Se acepta, sin cuestionarlo ni hacer nada por remediarlo, que el defecto nacional español es la envidia. Quizá fue Larra uno de los primeros en hablar de ello: afrancesado, le avergonzaba el inmovilismo de su época y se suicidó demasiado pronto como para adivinar vicios peores. El Siglo de Oro se muestra generoso en ellos: violencia sin medida amparada en la honra, holgazanería defendida por una aristocracia ociosa y una burocracia paralizada, picaresca aplaudida como astucia...
Resulta más cómodo pensar en la envidia, sí. En la envidia, el responsable siempre es el otro, el que anhela lo que poseemos. A veces se define como envidia sana la que nosotros sentimos, suavizada como admiración. Preferimos la envidia porque nos es ajena, y ya nos hemos encargado de convertir en signos de identidad los otros defectos: la pereza se asocia al nivel de vida, a la capacidad de ocio y de disfrute latino. Los timos, el engaño al otro, a una inteligencia que conseguirá el éxito para quien la posea. La violencia, siempre vista como un signo de masculinidad, de poder y de orgullo, se alienta de mil maneras, se combate de forma irregular y poco efectiva, y añade a su horror otro, el de la hipocresía.

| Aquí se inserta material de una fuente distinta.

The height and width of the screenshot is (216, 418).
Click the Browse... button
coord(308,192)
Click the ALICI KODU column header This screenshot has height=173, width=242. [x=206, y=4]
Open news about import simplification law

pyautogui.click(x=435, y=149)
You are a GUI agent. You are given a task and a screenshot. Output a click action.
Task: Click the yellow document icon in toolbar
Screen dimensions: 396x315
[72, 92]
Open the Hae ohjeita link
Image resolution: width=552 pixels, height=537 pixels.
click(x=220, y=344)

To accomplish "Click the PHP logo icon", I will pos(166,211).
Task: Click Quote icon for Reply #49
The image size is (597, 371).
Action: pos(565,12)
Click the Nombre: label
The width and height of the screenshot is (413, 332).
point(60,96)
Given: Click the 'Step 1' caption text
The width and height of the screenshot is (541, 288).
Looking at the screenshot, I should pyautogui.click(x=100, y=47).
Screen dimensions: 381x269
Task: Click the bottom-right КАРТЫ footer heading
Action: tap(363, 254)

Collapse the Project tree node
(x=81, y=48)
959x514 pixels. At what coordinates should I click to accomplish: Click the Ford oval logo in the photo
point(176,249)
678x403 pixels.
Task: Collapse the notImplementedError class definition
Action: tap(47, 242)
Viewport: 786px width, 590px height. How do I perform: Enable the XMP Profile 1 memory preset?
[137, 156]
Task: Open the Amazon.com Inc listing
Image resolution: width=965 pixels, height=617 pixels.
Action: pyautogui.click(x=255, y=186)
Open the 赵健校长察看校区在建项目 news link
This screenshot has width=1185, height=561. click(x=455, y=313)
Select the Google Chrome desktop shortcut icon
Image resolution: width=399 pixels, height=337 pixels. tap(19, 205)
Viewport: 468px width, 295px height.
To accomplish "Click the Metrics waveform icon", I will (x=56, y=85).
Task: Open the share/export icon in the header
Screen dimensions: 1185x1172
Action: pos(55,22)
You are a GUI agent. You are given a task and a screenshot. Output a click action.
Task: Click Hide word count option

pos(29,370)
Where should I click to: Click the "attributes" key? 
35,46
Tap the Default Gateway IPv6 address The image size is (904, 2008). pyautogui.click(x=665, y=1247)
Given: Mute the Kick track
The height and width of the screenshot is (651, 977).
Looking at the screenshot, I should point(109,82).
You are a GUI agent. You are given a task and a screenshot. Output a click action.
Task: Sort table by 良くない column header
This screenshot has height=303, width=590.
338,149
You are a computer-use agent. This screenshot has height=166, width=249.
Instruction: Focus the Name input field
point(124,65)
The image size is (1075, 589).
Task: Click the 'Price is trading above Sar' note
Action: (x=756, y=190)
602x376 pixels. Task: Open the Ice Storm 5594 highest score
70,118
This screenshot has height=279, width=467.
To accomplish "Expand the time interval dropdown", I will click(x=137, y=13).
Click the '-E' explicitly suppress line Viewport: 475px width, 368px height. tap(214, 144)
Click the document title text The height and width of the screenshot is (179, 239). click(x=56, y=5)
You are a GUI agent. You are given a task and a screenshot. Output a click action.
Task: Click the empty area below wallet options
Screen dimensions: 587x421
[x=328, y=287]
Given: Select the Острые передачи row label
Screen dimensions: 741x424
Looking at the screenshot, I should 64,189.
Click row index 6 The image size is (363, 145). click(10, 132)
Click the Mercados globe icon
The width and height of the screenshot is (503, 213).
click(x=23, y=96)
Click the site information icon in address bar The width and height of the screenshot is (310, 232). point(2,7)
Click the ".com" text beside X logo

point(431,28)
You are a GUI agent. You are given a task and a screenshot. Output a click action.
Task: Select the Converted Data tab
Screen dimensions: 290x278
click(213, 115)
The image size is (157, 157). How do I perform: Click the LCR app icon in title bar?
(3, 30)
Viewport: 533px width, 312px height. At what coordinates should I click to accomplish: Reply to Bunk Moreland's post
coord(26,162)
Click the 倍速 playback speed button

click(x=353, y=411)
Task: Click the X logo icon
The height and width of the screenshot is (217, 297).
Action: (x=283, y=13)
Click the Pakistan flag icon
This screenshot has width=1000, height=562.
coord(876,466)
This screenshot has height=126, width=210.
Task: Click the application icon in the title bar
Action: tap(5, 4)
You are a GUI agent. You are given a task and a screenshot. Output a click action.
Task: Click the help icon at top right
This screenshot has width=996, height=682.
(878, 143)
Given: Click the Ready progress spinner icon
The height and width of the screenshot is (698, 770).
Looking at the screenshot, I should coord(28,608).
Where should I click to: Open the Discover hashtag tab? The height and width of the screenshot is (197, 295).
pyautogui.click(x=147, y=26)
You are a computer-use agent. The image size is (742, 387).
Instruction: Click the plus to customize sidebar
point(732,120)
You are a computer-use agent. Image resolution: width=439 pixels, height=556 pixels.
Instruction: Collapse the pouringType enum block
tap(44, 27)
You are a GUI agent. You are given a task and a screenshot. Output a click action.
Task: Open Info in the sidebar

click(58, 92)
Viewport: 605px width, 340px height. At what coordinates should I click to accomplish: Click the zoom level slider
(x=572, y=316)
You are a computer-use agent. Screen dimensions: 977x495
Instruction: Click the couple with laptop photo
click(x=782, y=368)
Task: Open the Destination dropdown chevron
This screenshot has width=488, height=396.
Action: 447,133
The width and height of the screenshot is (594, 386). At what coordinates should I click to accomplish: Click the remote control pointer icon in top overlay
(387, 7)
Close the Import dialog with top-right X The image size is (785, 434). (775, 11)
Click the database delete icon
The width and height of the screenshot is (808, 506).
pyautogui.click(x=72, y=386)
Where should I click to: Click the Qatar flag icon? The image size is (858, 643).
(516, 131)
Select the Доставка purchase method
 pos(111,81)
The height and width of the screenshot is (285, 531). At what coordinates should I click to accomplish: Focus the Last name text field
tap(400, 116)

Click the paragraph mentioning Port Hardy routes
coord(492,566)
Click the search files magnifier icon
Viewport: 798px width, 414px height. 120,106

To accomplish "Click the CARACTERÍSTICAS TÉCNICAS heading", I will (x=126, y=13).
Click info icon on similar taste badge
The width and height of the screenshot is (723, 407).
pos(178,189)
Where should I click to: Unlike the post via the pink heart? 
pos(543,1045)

Se puede luchar contra la agresividad, contra la ineficacia, contra la ilegalidad, pero nadie lucha contra la envidia. Cuidada y mimada como una planta rara, se intenta despertar en todas las situaciones; nada gusta más que ser objeto de envidia, que incitar a los otros al pecado.
La arrogancia, la ostentación, la vanidad redondean la actividad de quien desea que le miren y le adoren. No es mejor cuanto más amado, sino cuanta más envidia
despierte. Le cubren las miradas y los cotilleos con un brillo maligno, como si la
crítica, asumida como parte de la sociedad, fuera una calle de destino obligado pero sin salida.
La envidia consuela a quienes no pueden disfrutar de las ventajas que se le suponen a los violentos, a los haraganes, a los astutos. Pensar mal produce un placer tan adictivo que solo se cura hablando mal. No solo es para mediocres: es para aquellos que han aceptado una vida normal, con menos estridencias que la media, para los que miran, los que adivinan en los gestos de otros una posibilidad de otra existencia, pero les aleja de ella la cobardía, la moral, la certeza profunda de que es mejor sacrificarse que herir.